Task:
Could you reproduce, from the records below, everything from the line with "Noodles (417, 392)" down to the line with "Campeon De Campeones The Witcher 3 (417, 695)", keeping both of those lines and changing nothing?

Records for this task:
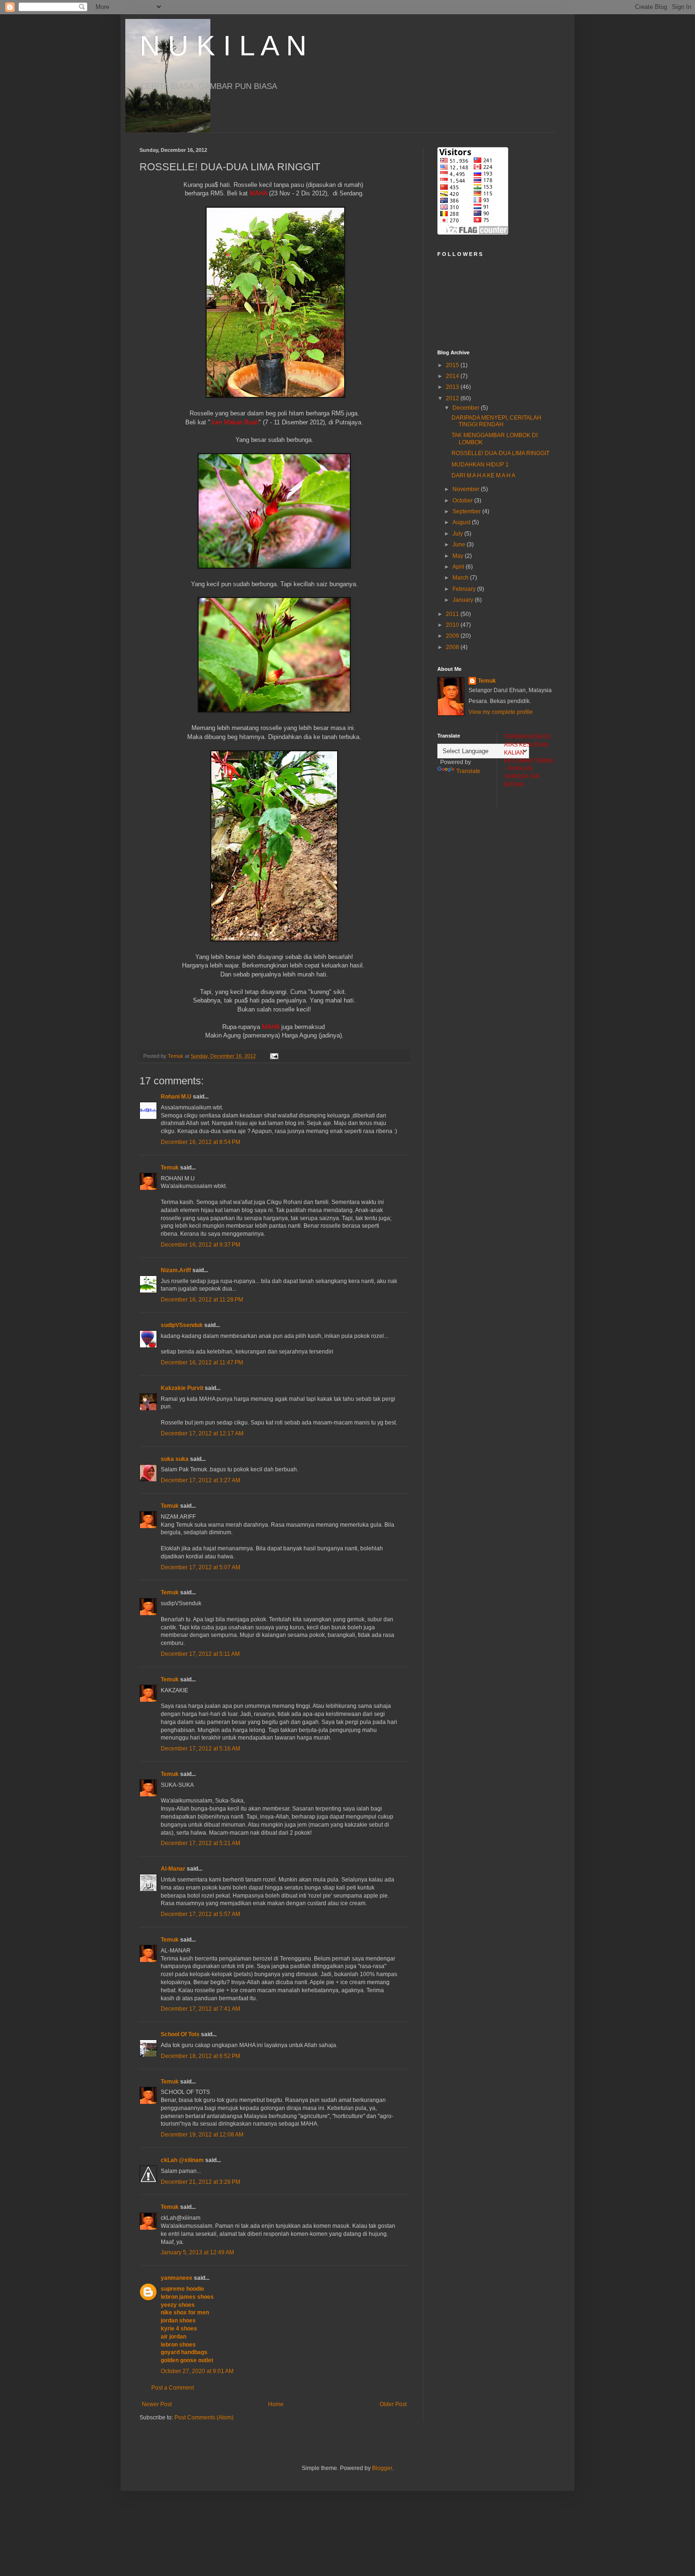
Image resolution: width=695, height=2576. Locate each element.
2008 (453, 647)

...

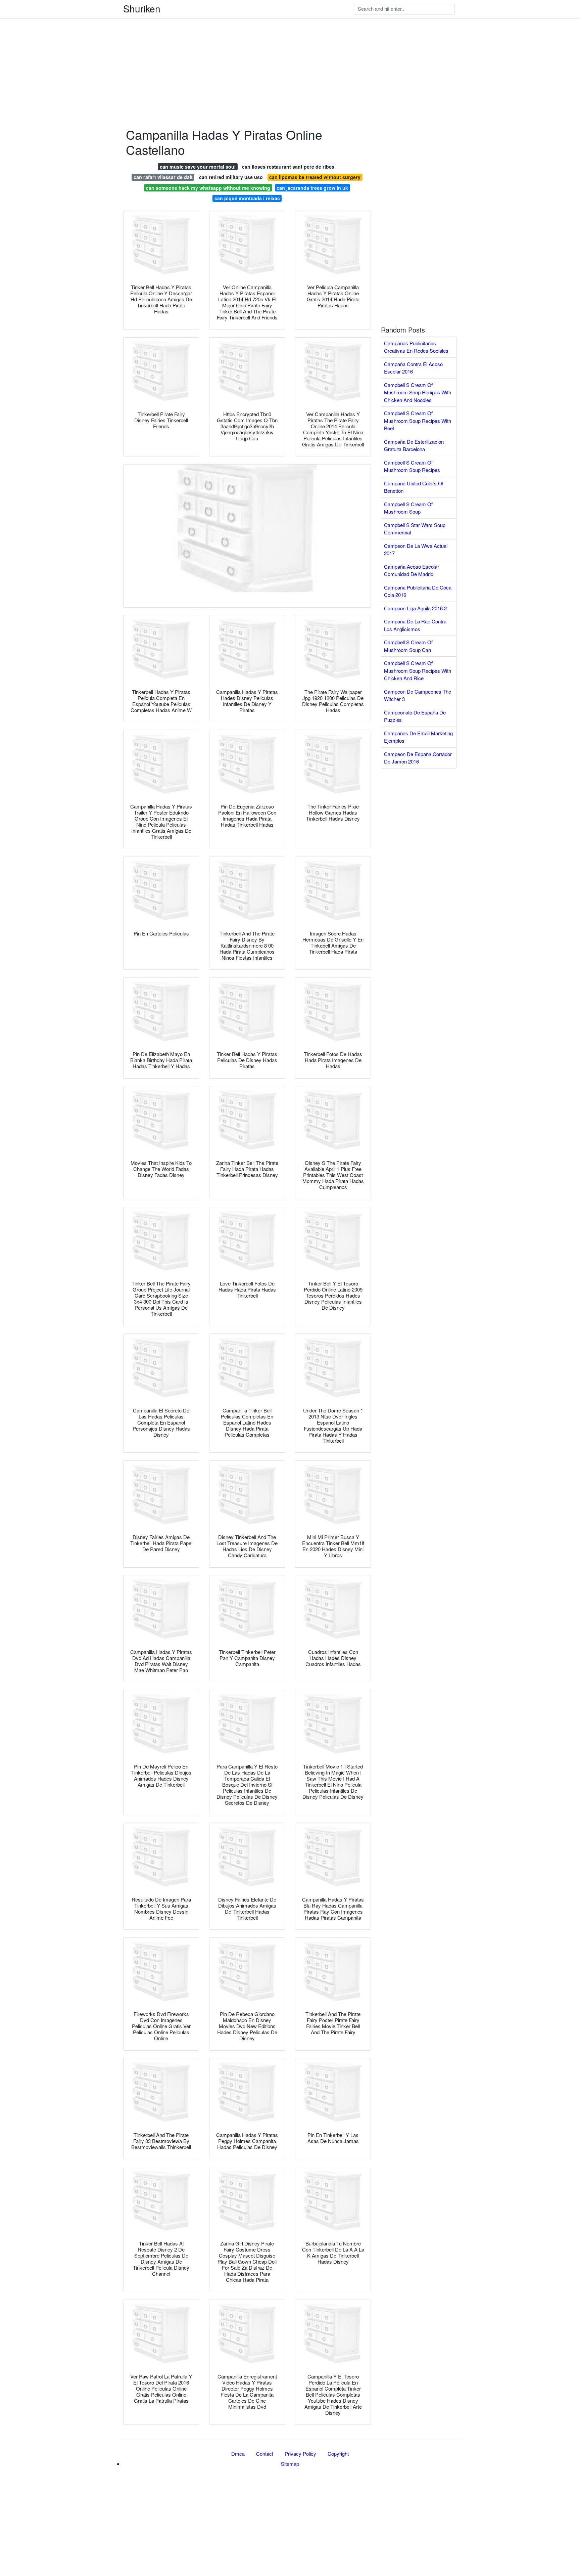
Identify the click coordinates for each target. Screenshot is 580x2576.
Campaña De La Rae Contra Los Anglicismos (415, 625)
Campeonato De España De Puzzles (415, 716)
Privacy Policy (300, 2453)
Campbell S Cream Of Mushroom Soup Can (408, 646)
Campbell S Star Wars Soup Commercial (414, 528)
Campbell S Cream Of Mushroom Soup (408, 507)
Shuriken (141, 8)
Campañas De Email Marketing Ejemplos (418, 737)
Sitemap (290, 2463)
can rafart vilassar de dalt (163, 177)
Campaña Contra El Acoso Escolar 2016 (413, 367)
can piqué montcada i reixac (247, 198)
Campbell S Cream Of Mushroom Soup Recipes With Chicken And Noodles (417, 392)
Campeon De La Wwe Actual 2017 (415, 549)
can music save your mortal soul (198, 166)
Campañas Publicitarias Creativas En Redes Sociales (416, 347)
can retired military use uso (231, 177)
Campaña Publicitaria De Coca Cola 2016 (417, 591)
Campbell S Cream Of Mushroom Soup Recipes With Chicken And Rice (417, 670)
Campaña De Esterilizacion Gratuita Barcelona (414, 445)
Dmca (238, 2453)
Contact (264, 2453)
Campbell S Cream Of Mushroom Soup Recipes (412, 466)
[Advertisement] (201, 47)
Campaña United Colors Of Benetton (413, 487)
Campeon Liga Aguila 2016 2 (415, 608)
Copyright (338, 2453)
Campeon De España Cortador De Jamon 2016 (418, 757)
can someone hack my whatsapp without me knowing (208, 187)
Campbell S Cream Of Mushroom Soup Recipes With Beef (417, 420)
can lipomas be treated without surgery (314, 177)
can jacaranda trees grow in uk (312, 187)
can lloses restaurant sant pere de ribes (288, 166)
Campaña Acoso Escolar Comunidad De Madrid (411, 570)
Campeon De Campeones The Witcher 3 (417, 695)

==

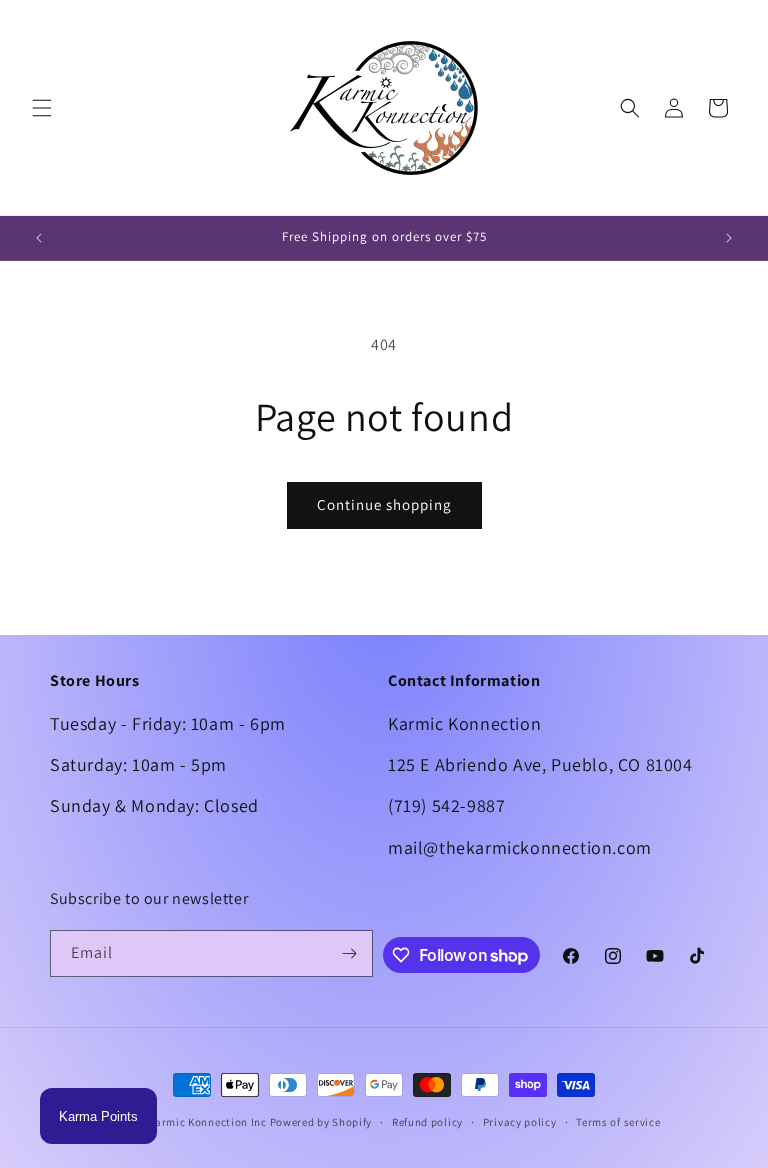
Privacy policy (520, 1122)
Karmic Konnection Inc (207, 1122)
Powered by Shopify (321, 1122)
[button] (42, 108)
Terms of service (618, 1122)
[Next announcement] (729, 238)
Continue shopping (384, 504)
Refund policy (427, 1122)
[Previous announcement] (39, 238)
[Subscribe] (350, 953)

Solved problem:
Campbell S Cream Of Mushroom Soup Recipes With Chicken And Noodles (417, 392)
Campeon De La Wwe Actual 2017 (415, 549)
can music save your mortal soul (198, 166)
Campañas Publicitarias Creativas En Redes Sociales (416, 347)
can retired military use uso (231, 177)
Campaña Publicitaria De Coca Cola 2016 (417, 591)
Campbell S Cream Of Mushroom Soup Recipes With Chicken And Rice (417, 670)
Campaña De Esterilizacion Gratuita Barcelona (414, 445)
Dmca (238, 2453)
Contact (264, 2453)
Campbell S Cream Of Mushroom Soup Recipes (412, 466)
[Advertisement] (201, 47)
Campaña United Colors Of Benetton (413, 487)
Campeon Liga Aguila 2016 2 (415, 608)
Copyright (338, 2453)
Campeon De España Cortador De Jamon 2016 (418, 757)
can someone hack my whatsapp without me knowing (208, 187)
Campbell S Cream Of Mushroom Soup Recipes With Beef (417, 420)
can lipomas be treated without surgery (314, 177)
can jacaranda trees grow in uk (312, 187)
can lloses restaurant sant pere de ribes (288, 166)
Campaña Acoso Escolar Comunidad De Madrid (411, 570)
Campeon De Campeones The Witcher 3 (417, 695)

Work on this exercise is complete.